▸ Required task
Convert the records into a JSON list of strings with one string per line, omitting blank lines. Begin at the line that contains "Given: Open the" and stop after the line that contains "tap(1248, 107)".

==== Data for this task

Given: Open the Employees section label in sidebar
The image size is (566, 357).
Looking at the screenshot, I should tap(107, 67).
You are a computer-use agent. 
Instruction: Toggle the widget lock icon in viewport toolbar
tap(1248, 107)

========
==== Data for this task

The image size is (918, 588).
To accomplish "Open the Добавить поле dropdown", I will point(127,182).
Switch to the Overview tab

========

▸ Written solution
[
  "Given: Open the Employees section label in sidebar",
  "The image size is (566, 357).",
  "Looking at the screenshot, I should tap(107, 67).",
  "You are a computer-use agent. ",
  "Instruction: Toggle the widget lock icon in viewport toolbar",
  "tap(1248, 107)"
]